# Proud of my Dad



## Arthster (10/2/15)

So I went to visit my dad over the weekend and had the greatest news ever, he has been smoking for about 40 years and use to work for big tobacco as an apprentice in his early days. 

My dad has been vaping for the last 2 weeks and without a single stinky in that time. He bought a really dodgy and poof clone of a ego and Ce4 tank but its been keeping him going so who cares. I gave him my MVP and the iclear tank to keep him going but If I go there again and he is still stinky free I will give him one of my Kayfun's to make sure he stays of that tobacco crap. 

Awesome stuff pops... I salute you.

I am really typing this with tears in my eyes.

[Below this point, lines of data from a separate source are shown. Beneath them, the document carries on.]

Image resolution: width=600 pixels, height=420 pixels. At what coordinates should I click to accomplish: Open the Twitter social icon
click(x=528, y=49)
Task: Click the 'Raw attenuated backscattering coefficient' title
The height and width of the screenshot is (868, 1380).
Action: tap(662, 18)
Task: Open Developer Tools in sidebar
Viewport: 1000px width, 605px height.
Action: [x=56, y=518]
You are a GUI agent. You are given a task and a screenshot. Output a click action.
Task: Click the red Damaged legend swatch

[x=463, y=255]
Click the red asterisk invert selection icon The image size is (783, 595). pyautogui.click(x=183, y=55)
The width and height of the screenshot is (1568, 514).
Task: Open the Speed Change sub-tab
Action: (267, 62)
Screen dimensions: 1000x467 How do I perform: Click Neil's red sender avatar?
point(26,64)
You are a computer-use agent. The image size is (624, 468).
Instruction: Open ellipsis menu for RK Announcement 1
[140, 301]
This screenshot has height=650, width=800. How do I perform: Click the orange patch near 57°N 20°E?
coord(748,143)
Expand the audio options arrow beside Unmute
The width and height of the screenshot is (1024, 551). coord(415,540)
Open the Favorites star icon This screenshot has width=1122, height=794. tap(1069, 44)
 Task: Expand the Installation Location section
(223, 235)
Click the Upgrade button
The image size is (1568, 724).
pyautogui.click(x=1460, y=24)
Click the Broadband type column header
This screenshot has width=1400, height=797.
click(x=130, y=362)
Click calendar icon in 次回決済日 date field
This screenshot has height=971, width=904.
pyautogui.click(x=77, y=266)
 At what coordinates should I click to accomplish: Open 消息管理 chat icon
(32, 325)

Reactions: Like 9 | Agree 1 | Winner 19


----------



## Silver (10/2/15)

Winner post @Arthster 

That is such fantastic news !!! 

And proof that vaping works

Reactions: Agree 1


----------



## Arthster (10/2/15)

Silver said:


> Winner post @Arthster
> 
> That is such fantastic news !!!
> 
> And proof that vaping works



For sure. And I will make sure my pops gets all the help and motivation to keep him going. I showed him some of my vapes but he sayed he just needs nicotine not look like a steam engine. so I wont need to buy him major kit. I was thinking of getting a spin and maybe small rebuild-able tank. He lives in the west so its pretty tight to get to vape shops to get coils.


----------



## Silver (10/2/15)

I think the best thing is to just slowly let him try some of your vaping gear to see what he likes
Also different juices. As you know an amazing juice to his palette can make all the difference no matter what device

Reactions: Thanks 1


----------



## free3dom (10/2/15)

Winner @Arthster (and your dad) 

Always fantastic news to hear of a long time smoker switching and when it's family (forum in-laws  ) all the better 
Maybe something like the eGo one would be a good fit - powerful (so good nic delivery) but without looking like a crazy uni-bomber

Reactions: Like 1


----------



## Andre (10/2/15)

Great stuff! For my money an iStick with mAN and 18 mg juice should keep him going for a long while.

Reactions: Agree 6


----------



## PutRid (11/2/15)

Thats awesome. I tried getting my dad into vaping. But he thinks its worse than cigs. When ever he tries it he coughs his lungs out, i only vape 6mg which i find strange. Dont think he'll ever switch which makes me bleak because he keeps saying he's gonna give up but he cant.


----------



## king-ding-n-ling (11/2/15)

Great post - wish your dad all the best on his new journey!!!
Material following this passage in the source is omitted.